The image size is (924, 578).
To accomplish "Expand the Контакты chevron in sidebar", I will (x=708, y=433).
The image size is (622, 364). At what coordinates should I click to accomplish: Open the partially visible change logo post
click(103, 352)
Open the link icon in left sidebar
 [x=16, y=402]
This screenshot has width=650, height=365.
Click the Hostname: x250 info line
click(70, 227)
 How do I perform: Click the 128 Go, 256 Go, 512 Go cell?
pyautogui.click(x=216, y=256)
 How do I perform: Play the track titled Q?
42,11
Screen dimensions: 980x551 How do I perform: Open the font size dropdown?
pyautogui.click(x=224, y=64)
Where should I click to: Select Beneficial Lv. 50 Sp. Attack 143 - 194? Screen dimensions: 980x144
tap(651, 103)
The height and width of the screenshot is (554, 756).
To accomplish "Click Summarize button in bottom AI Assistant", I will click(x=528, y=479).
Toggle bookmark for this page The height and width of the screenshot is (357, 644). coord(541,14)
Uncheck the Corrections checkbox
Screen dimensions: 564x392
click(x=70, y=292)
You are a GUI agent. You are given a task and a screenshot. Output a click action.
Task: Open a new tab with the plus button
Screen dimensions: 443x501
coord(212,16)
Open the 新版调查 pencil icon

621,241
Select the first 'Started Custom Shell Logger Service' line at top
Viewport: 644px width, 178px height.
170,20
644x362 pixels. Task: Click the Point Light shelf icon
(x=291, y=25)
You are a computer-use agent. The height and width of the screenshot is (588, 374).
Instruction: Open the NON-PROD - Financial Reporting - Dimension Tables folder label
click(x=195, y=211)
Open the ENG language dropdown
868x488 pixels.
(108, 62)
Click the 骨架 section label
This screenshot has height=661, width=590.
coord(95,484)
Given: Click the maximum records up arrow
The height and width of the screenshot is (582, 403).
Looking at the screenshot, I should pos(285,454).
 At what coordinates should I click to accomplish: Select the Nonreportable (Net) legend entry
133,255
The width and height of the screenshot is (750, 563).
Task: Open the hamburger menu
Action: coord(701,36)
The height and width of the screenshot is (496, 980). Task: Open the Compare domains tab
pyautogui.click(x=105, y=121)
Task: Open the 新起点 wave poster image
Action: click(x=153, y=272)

----------------

# THE TASK
Begin with the line containing "Open the link icon in left sidebar" and repeat each line exactly until the records above end.

# EXERCISE OUTPUT
Open the link icon in left sidebar
 [x=16, y=402]
This screenshot has width=650, height=365.
Click the Hostname: x250 info line
click(70, 227)
 How do I perform: Click the 128 Go, 256 Go, 512 Go cell?
pyautogui.click(x=216, y=256)
 How do I perform: Play the track titled Q?
42,11
Screen dimensions: 980x551 How do I perform: Open the font size dropdown?
pyautogui.click(x=224, y=64)
Where should I click to: Select Beneficial Lv. 50 Sp. Attack 143 - 194? Screen dimensions: 980x144
tap(651, 103)
The height and width of the screenshot is (554, 756).
To accomplish "Click Summarize button in bottom AI Assistant", I will click(x=528, y=479).
Toggle bookmark for this page The height and width of the screenshot is (357, 644). coord(541,14)
Uncheck the Corrections checkbox
Screen dimensions: 564x392
click(x=70, y=292)
You are a GUI agent. You are given a task and a screenshot. Output a click action.
Task: Open a new tab with the plus button
Screen dimensions: 443x501
coord(212,16)
Open the 新版调查 pencil icon

621,241
Select the first 'Started Custom Shell Logger Service' line at top
Viewport: 644px width, 178px height.
170,20
644x362 pixels. Task: Click the Point Light shelf icon
(x=291, y=25)
You are a computer-use agent. The height and width of the screenshot is (588, 374).
Instruction: Open the NON-PROD - Financial Reporting - Dimension Tables folder label
click(x=195, y=211)
Open the ENG language dropdown
868x488 pixels.
(108, 62)
Click the 骨架 section label
This screenshot has height=661, width=590.
coord(95,484)
Given: Click the maximum records up arrow
The height and width of the screenshot is (582, 403).
Looking at the screenshot, I should pos(285,454).
 At what coordinates should I click to accomplish: Select the Nonreportable (Net) legend entry
133,255
The width and height of the screenshot is (750, 563).
Task: Open the hamburger menu
Action: coord(701,36)
The height and width of the screenshot is (496, 980). Task: Open the Compare domains tab
pyautogui.click(x=105, y=121)
Task: Open the 新起点 wave poster image
Action: click(x=153, y=272)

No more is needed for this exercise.